### Excerpted text

○ ○ ○

Memories of that Horrible Late Easter Freeze over a decade ago.(long)

stillanntn6b
3 years ago

We had over 500 rose bushes, all on irrigation. The weeds were under control, and the root eaters hadn't discovered earth worm and root buffets scattered over our hillside (aka rose beds). Rose Rosette was about a county away from being full out nasty.


The rose had come through winter and the usual early February cold snap wasn't as bad as usual. The roses had massive amounts of buds, most of which were over two to four weeks from opening. They were so very, very promising.

Then the Canadian Arctic mass swooped down and it was a hard freeze. It killed tens of thousands of buds (I had some huge roses, once bloomers, that that year were non-bloomers.)


After it happened, there were only a very few roses that made blooms: Old Blush and Climbing Old Blush chugged along, unbothered. Also Fimbriata. And R.x fortuniana.

○ ○ ○

Data drawn from a collection:
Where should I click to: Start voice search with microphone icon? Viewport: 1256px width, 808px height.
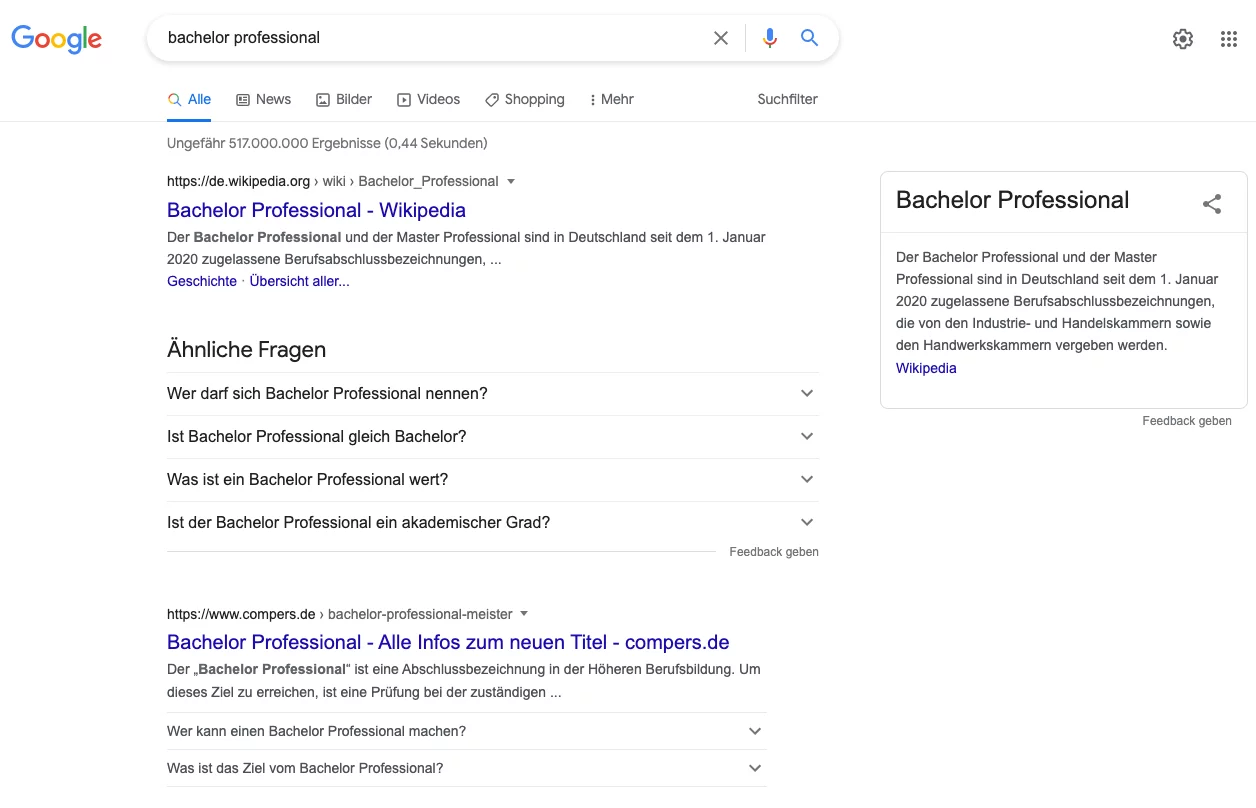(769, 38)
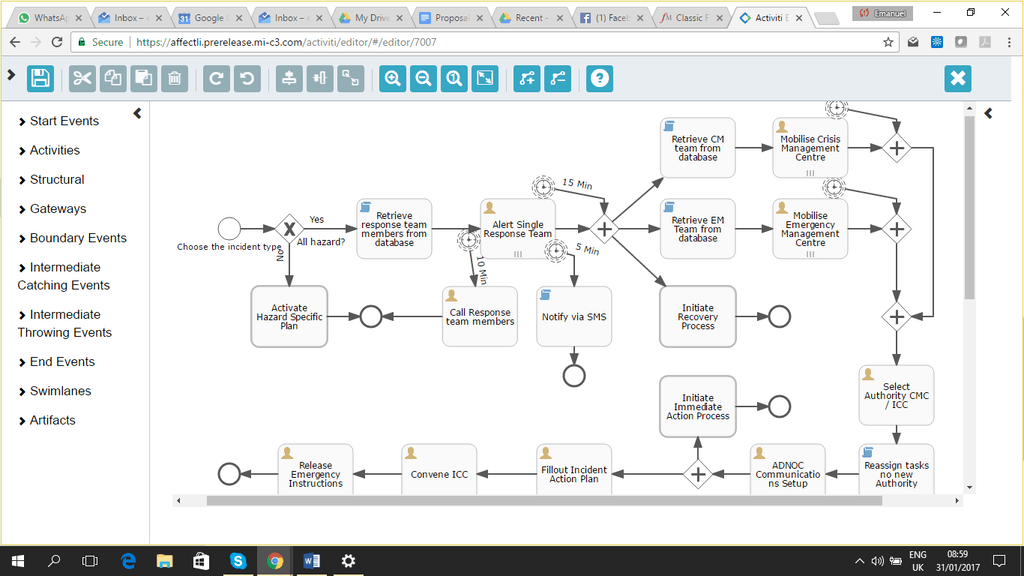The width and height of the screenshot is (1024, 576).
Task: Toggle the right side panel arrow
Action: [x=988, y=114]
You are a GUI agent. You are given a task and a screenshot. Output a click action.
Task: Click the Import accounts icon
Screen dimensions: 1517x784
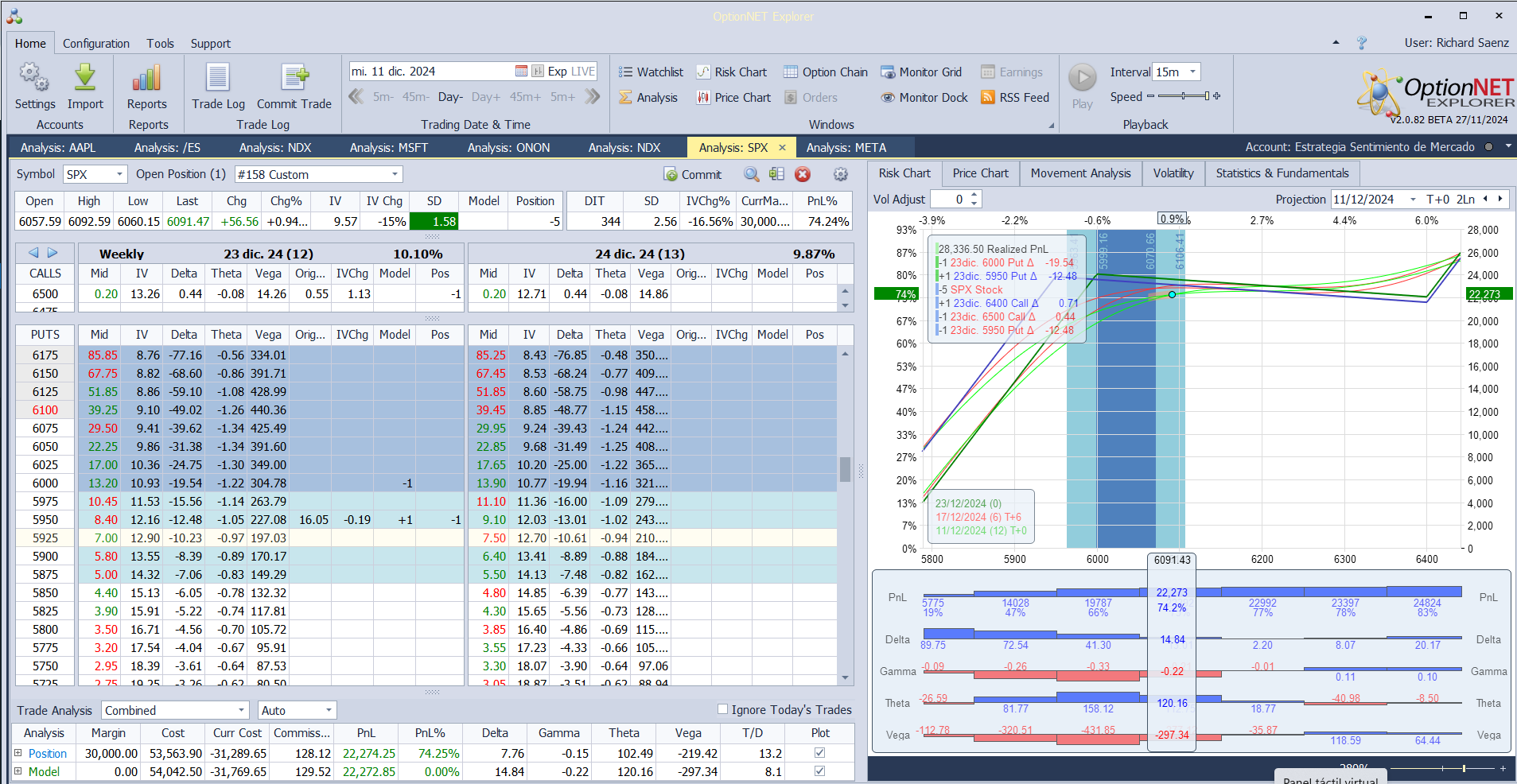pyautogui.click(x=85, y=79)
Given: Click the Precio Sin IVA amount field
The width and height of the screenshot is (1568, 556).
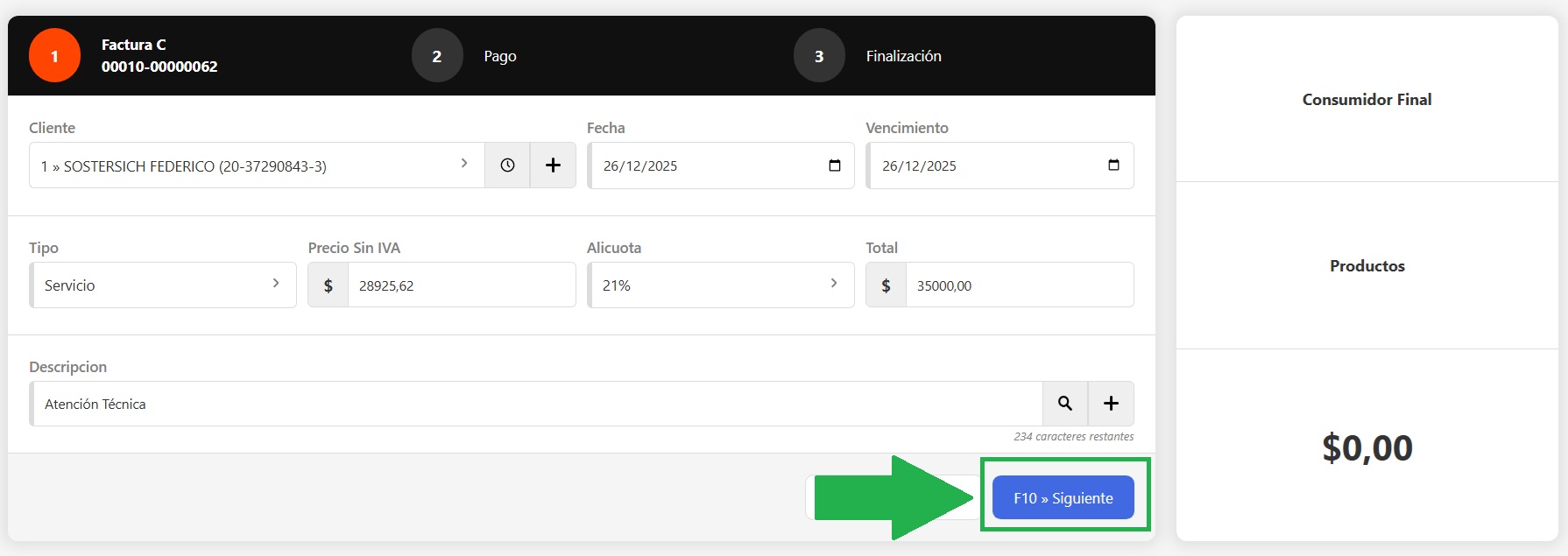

○ ○ ○

### Work instruction 1
Reproduce the passage of the post on the late Easter freeze from "Memories of that" to "full out nasty.".
### Work instruction 2
State whether each statement agrees with the post on the late Easter freeze, answering yes or no and quoting the words of the post that decide it: (a) The rose bushes were all on irrigation. (b) The early February cold snap that year was worse than usual. (c) Fimbriata produced blooms after the freeze.
### Work instruction 3
Pick up the post on the late Easter freeze after its final sentence and carry it forward.

### Result 1
Memories of that Horrible Late Easter Freeze over a decade ago.(long)

stillanntn6b
3 years ago

We had over 500 rose bushes, all on irrigation. The weeds were under control, and the root eaters hadn't discovered earth worm and root buffets scattered over our hillside (aka rose beds). Rose Rosette was about a county away from being full out nasty.

### Result 2
(a) Yes: "We had over 500 rose bushes, all on irrigation."
(b) No: "the usual early February cold snap wasn't as bad as usual."
(c) Yes: "there were only a very few roses that made blooms" and "Also Fimbriata."

### Result 3
Pretty much every other rose had dead ends (this was ALL the different ARS catagories of roses). I pruned and pruned and pruned.

The roses came back, but with a problem they'd never had before. Powdery Mildew. PM had never been a problem. I'd guess that the canes and leaves were mature enough to resist when the PM potential was there; that year, there was no resistance to PM.


It's almost as if the plants remembered and it took over two years to recover what they had lost.


What would I do differently? Spray a PM preventative after the kill. Try to keep PM out of the canes, I think that it, like so many other diseases, can become systemic.